Ciò consente agli investitori di ottenere maggiori guadagni dall'altra parte dell'Atlantico e quindi di spostare i contanti dall'Europa, indebolendo così l'euro.

In secondo luogo, l'enorme dipendenza energetica della zona euro, soprattutto dal gas russo, rende l'economia più vulnerabile alle ripercussioni della guerra in Ucraina, un freno naturale per la valuta.

"Di fronte al rischio incombente di recessione - e essendo l'euro una valuta prociclica - la Bce potrebbe avere le mani legate nella possibilità di mettere in atto rialzi dei tassi più aggressivi in difesa dell'euro", ha detto Ing in una nota ai clienti.

Infine, la spesa energetica del blocco ha fatto lievitare i costi delle importazioni, lasciando la regione con un raro deficit delle spese correnti.
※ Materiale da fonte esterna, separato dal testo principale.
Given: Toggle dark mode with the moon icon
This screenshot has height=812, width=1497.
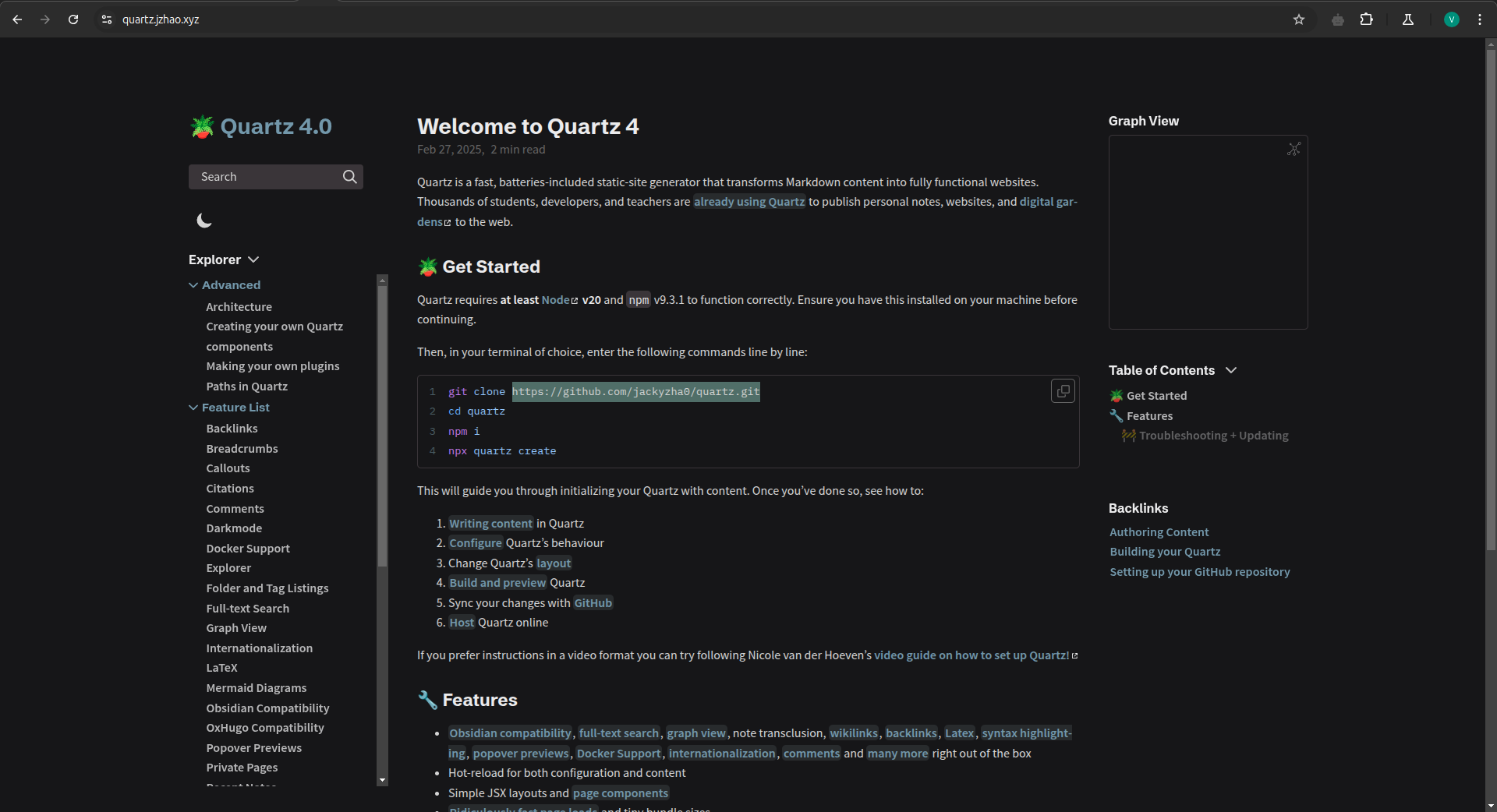Looking at the screenshot, I should (204, 221).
Tali deflussi indeboliscono anche la moneta nel lungo periodo.

Per sostenere l'euro, la Bce potrebbe annunciare un inasprimento più aggressivo della politica monetaria, con un aumento di 50 punti base a settembre e ulteriori manovre a ottobre e dicembre.

Ma poiché i mercati si aspettano già queste misure, la Bce deve anche adeguarsi, almeno in parte, al messaggio della Fed secondo cui la riduzione dell'inflazione ha la priorità su tutte le altre questioni, anche se ciò significa aggravare la recessione.

Un segnale del genere, anche se positivo per l'euro, alimenterebbe probabilmente un crollo dei mercati periferici del blocco valutario, scatenando le preoccupazioni sulla sostenibilità del debito.